Not Urgent and Not Important – These task can be eliminated as unnecessary such as having a martini, visiting a museum, or watching TV.
The following matrix illustrates the Eisenhower Box:
“Most of us have problems with time management and many of us, struggling to get our work done, end up worker longer and longer hours. But these problems can be resolved. Time management is not about the time you spend working but about the way you spend your time working.” – Effective Time Management by John Carroll
In addition to prioritizing through the Eisenhower Box, you should also recognize how your environment impacts your productivity. This includes the people you work with. Kurt Lewin explained this through the Lewin Equation which simply says that behavior (B) is a function of personality (P) and environment (E):
For example, if you surround yourself with people who are not motivated, this is going to wear on you and impact your own behavior. Your personality may be positive, but visual feedback impacts productivity. As Seth Godin once said “The best way to change long-term behavior is with short-term feedback.” Visual cues that surround you have major implications on your productivity.
A third and final concept to embrace is the Zeigarnik Effect. A Russian psychologist, Bluma Zeigarnik, noticed that people tend to remember things where some interruption occurs as opposed to completing the task from start to finish. A good example is how waiters remember who they are currently serving and once done, they drop it from their memory and move to the next task that is in progress. The key here is to stop at some point that you will remember. These stop points seem to produce better results.

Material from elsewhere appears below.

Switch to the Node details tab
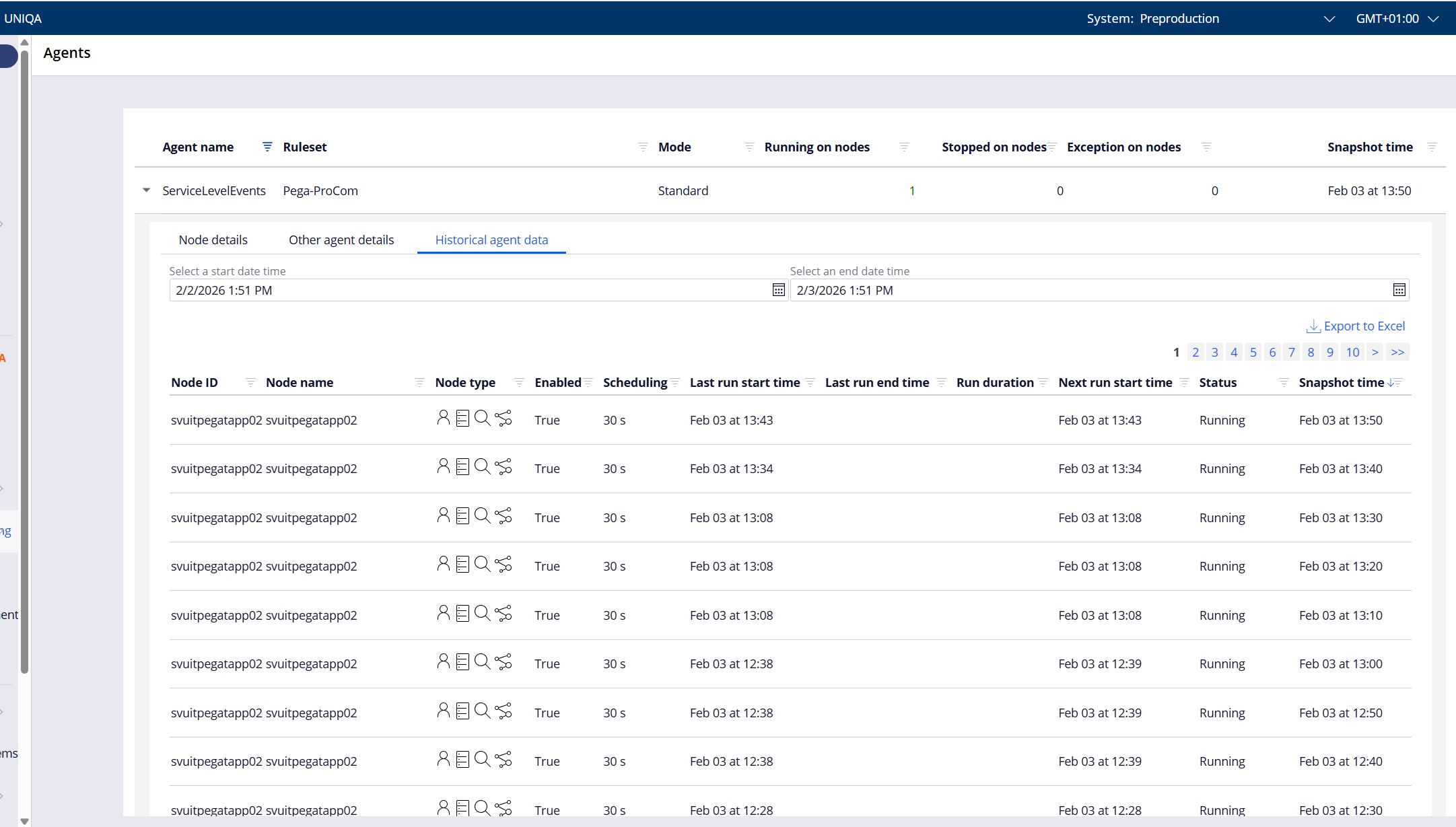This screenshot has height=827, width=1456. (213, 240)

It seems people are more motivated each day by starting on something that is still to be completed; they quickly ramp up and work towards achieving unfinished work. You can also use this concept in your delivery, using teasers to keep people interested for something that will be forth-coming.
This article has touched on three simple methods to improve your productivity: 1) Prioritize your work using the Eisenhower Box, 2) Take into account your environment per the Lewin’s Equation, and 3) recognize how your brain remembers per the Zeigarnik Effect.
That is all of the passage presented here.